EXERCISE TASKS:
A: From the text about Shirley Hancock, output the part that opens with the words containing "When Shirley married" and closes with "and long life.", copying it unchanged.
B: Translate this sentence from the text about Shirley Hancock into Spanish: "She took on roles of leadership and responsibility in the business and in the town."
C: Answer these questions using the text about Shirley Hancock:
(i) In what year did the Hancocks move to Lakes Entrance?
(ii) Which business supplied the wedding gowns?
(iii) What is the name of the golf club's oldest trophy?

When Shirley married Charlie Hancock (junior) in the wedding of the year at St Aiden’s Presbyterian Church in Mechanics Street, Lakes Entrance, she broke all records for the town that day by having, not one, but two ministers officiating. Plus, the bridal flowers were transported by rail from Irelands florists in the city and the gowns were supplied by Patches, also of Melbourne. The whole town turned out for a look.
Shirley Hancock: rich and long life.
Shirley became connected to pioneering Gippsland families – the Grants and the Doyles – and joined a family that was one of the area’s largest employers. Starting in Pambula in the 1920s and moving to Lakes Entrance in 1946, the Hancocks pioneered road transport of fish along south-eastern Australia, particularly the runs from Lakes Entrance to the Sydney and Melbourne fish markets. Charlie Hancock snr was the Lakes Entrance fish agent, performing similar operations to today’s LEFCOL, and later the company became Australia’s largest transporter of fish.
She took on roles of leadership and responsibility in the business and in the town. On occasions when one of the trucks came to grief, the sad duty of informing and consoling a grieving wife fell to her.
She helped families who were struggling because of a wayward husband and father and supported her husband through financial difficulties that inevitably fell on companies in the tough business of trucking. She played hostess to many dignitaries and businesspeople as well as working for the common good of the community.
She was Aunty Shirley to her Aboriginal brothers and sisters of the Lake Tyers Kurnai people and they had strong mutual love and respect.
During her rich and long life, Shirley was a Red Cross volunteer, a committee member of the Mechanics Hall, a life member and longest-serving president and Lakes Entrance Senior Citizens Club, and president of both the Infant Welfare Centre and the Lakes Entrance Primary School Mothers Club. She worked hard fundraising for the Save the Children Fund and the Children’s Protection Society, was a member of the Lakes Entrance Football Club and also of the bridge club where the championship cup is named in her honour. For many years she presented the golf club’s oldest trophy, the Hancock Cup.

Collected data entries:
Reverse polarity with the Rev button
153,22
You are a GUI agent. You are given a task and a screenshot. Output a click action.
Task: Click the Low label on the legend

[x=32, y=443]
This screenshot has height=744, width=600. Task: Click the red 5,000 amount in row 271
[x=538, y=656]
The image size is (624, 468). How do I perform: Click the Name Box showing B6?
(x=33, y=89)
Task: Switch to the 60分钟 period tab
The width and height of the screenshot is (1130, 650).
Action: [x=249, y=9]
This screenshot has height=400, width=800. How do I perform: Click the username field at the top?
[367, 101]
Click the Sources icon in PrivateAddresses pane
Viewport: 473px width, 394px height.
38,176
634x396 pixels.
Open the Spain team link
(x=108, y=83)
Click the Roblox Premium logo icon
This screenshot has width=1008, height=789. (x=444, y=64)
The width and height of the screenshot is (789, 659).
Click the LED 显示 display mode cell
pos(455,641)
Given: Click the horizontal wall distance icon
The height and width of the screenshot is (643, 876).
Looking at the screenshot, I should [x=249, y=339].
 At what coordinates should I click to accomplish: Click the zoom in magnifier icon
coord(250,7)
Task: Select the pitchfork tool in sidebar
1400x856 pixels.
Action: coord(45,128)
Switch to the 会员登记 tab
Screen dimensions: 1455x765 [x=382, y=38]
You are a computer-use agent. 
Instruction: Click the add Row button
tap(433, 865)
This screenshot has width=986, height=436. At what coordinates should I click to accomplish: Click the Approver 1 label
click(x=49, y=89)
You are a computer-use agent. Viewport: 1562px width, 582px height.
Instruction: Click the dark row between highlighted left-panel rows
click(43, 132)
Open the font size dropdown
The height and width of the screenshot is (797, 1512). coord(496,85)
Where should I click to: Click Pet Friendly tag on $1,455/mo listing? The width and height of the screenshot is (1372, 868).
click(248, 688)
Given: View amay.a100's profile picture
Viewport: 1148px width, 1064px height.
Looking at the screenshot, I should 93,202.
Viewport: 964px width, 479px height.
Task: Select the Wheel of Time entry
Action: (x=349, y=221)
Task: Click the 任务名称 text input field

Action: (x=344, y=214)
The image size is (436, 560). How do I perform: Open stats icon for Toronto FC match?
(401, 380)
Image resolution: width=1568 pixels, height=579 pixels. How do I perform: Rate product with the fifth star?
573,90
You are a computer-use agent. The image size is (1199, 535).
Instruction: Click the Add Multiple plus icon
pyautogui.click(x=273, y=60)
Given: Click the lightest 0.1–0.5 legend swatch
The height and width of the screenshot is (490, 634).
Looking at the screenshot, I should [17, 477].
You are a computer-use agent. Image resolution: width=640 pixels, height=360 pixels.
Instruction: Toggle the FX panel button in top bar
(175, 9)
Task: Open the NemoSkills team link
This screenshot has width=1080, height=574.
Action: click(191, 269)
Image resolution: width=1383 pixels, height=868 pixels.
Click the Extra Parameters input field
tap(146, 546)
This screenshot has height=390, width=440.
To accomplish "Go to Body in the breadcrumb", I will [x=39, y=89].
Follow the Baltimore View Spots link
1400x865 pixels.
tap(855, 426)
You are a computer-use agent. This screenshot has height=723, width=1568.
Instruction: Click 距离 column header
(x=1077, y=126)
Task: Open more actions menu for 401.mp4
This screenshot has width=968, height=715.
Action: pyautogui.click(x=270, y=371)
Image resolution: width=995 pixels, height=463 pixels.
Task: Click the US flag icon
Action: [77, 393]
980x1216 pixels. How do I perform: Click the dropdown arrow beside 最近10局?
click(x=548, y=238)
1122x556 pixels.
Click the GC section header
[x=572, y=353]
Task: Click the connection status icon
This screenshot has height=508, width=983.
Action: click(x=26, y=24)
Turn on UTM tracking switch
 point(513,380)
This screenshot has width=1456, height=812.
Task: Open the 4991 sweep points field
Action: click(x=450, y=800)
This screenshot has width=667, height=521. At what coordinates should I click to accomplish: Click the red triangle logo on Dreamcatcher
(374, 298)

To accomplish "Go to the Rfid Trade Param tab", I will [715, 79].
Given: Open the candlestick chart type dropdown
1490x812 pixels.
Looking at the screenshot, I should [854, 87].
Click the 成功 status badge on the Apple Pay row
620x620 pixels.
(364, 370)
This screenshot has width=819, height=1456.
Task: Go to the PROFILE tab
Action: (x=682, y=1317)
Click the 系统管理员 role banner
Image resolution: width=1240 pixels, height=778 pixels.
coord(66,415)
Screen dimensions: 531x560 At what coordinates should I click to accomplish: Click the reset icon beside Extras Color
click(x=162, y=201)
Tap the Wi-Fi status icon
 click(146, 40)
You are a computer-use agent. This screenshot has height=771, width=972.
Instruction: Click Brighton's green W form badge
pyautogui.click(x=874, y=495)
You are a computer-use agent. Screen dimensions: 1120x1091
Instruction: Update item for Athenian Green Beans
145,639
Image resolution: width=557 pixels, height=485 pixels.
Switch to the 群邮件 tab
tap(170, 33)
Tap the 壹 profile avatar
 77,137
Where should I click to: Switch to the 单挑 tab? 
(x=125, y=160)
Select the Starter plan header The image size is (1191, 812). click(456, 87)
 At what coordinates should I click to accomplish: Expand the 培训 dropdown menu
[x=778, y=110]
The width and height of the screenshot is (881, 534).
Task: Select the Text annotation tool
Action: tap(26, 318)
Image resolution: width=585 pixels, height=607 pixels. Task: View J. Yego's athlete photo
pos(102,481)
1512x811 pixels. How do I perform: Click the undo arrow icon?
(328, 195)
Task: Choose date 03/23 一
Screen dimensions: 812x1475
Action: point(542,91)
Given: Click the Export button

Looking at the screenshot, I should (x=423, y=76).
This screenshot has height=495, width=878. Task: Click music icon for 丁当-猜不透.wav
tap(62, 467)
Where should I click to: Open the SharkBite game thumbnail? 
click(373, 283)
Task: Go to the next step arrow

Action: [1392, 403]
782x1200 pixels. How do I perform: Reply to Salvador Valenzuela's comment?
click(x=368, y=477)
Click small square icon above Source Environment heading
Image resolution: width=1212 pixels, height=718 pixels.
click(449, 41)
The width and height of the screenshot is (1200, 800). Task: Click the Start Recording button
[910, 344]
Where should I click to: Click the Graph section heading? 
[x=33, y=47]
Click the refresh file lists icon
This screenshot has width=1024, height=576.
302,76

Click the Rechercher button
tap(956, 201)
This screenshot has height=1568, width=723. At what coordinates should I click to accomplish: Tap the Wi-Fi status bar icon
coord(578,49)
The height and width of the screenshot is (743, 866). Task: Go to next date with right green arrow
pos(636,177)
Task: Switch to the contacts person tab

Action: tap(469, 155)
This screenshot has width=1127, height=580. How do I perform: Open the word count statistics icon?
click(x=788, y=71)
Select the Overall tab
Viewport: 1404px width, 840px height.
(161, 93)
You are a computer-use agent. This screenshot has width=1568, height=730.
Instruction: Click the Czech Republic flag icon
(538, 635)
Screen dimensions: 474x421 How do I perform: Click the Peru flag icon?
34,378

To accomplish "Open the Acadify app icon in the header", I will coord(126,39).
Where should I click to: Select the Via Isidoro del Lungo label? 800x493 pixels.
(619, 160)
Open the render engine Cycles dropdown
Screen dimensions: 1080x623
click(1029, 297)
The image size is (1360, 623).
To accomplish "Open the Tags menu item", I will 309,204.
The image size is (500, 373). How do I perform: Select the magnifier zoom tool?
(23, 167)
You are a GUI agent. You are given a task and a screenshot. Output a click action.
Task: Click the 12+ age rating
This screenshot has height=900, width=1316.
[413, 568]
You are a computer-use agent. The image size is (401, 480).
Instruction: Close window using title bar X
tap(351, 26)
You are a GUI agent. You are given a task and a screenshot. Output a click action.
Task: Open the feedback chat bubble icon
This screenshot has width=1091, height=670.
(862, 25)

ANSWERS BY ITEM:
A:
When Shirley married Charlie Hancock (junior) in the wedding of the year at St Aiden’s Presbyterian Church in Mechanics Street, Lakes Entrance, she broke all records for the town that day by having, not one, but two ministers officiating. Plus, the bridal flowers were transported by rail from Irelands florists in the city and the gowns were supplied by Patches, also of Melbourne. The whole town turned out for a look.
Shirley Hancock: rich and long life.

B: Asumió funciones de liderazgo y responsabilidad en la empresa y en el pueblo.

C:
(i) 1946
(ii) Patches, of Melbourne
(iii) The Hancock Cup